Mandl’s mother is a pianist, and he grew up listening to the Goldberg. Spoken like a true bow-and-rosin man: “Half the time, I was bored. It didn’t really draw me in until I heard the string orchestra version. After I heard that, I made it a mission to acquire the music. On the keyboard, the lines are so close-knit; if you pull them apart just a little, you can really hear where they’re going.”

Mandl was floored when he heard that Almond was also planning a string version of the Goldberg this season, also at the Wisconsin Conservatory, where the Philomusica is in residence: “Oh my God, what a coincidence!”

He was initially concerned about splitting the audience, but now thinks that a performance of the trio version might pique interest in the quintet. The same story can be told in more than one voice.

The Philomusica is together all the time. Almond’s musical partners, Arron and Armbrust, are coming to Milwaukee from elsewhere to rehearse for a couple of days and put on the concert. They have a lot to think about.

“Do we take the repeats in the dances?” Almond mused. “All of them, or some of them? What does that do to the arc of the form? The variations do have an arch [they assemble, in fact, into an arch form], a story to tell. And each variation has its own character. Some dances are more like dances, and some are very free. These are all things we have to settle — in two days.”

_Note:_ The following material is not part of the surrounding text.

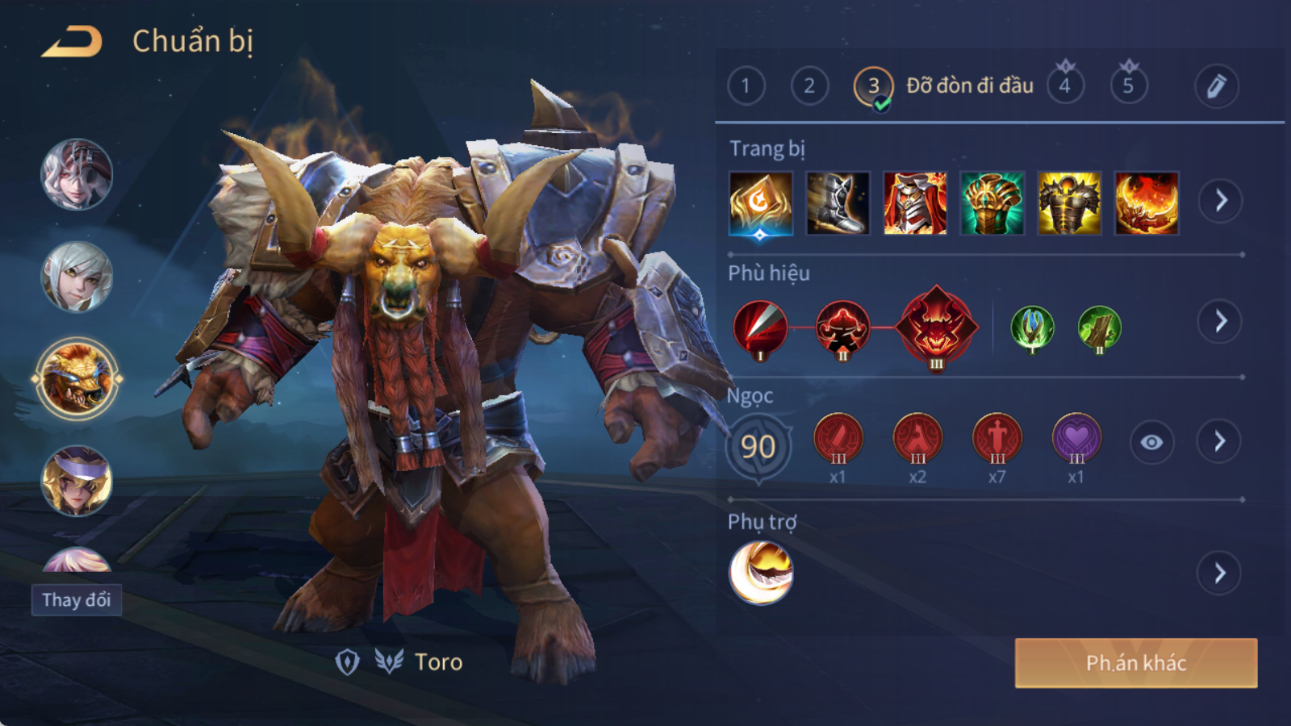Select locked build preset 4

pos(1065,86)
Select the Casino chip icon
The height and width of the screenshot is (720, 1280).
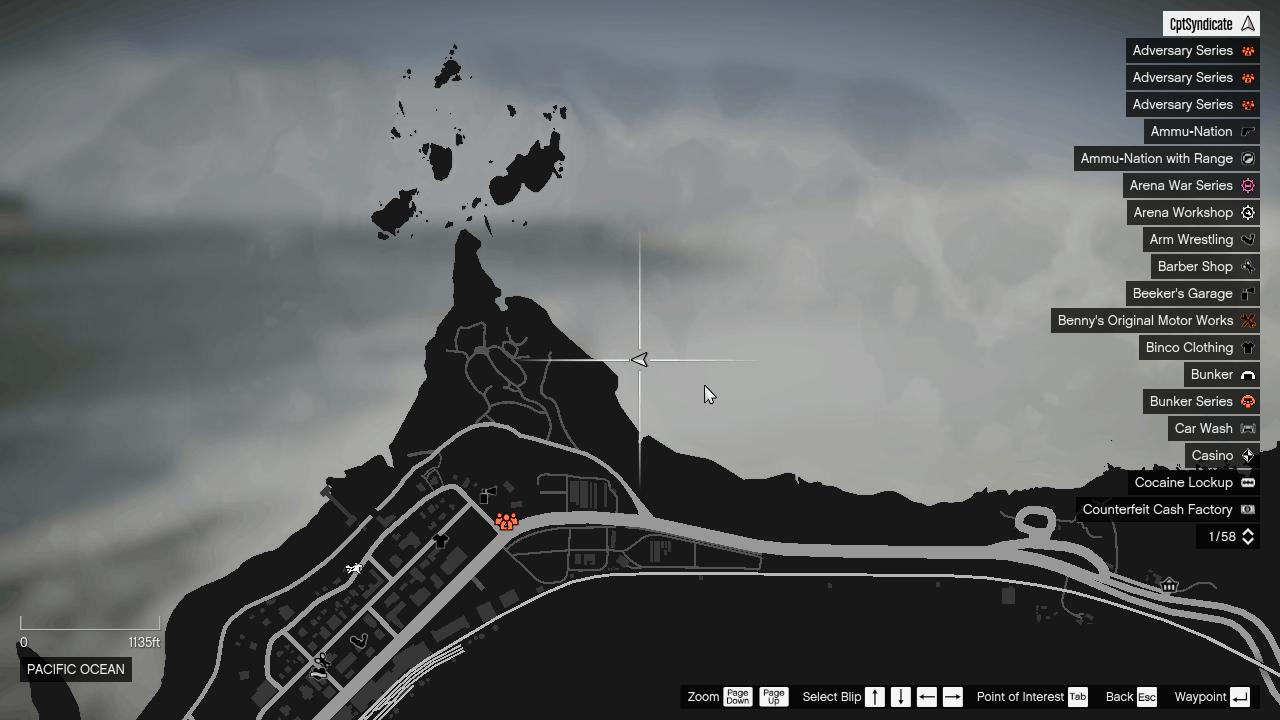[1248, 455]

Concerts begin at 7 p.m. Monday and Tuesday, Nov. 28-29, at the Wisconsin Conservatory of Music, 1584 N. Prospect Ave. Tickets are $36, $10 for students. Buy on line at the Frankly Music website. The Wisconsin Lutheran College box office is handling phone orders; 414 443-8802.

 

 

0 thoughts on “Bach’s “Goldberg,” for strings at Frankly Music”

  1. Anonymous says:

    really looking forward to this. The Sitkovetsky trio arrangement has been my version of choice since I first heard it. Dispite the many enjoyments of playing the work on the piano myself and comparing many keyboard interpretations on cd, I feel that it works better musically from start to finish in this version for strings than it does on the piano, no matter who is playing it. Aand I’m definitely lusting after the quintet, which I haven’t heard.

  2. Anonymous says:

    it must be many times more challenging for strings than it is on the piano, and, in fact, compared to the rich diet of the Well-Tempered, it is relatively lean scoring for Bach pianists whose ears and habits are accustomed to fugue writing.

  3. Anonymous says:

    I see no justification for taking any of the repeats in Variation 25, which many have considered to represent the cruicifixion.

  4. Anonymous says:

    for the above reason in Variation 25, the final descending scale-like sequence is like the final breath leaving the lungs, none of this variation should ever be rushed. It should be played as if Richard Wagner was on his knees at the foot of the cross.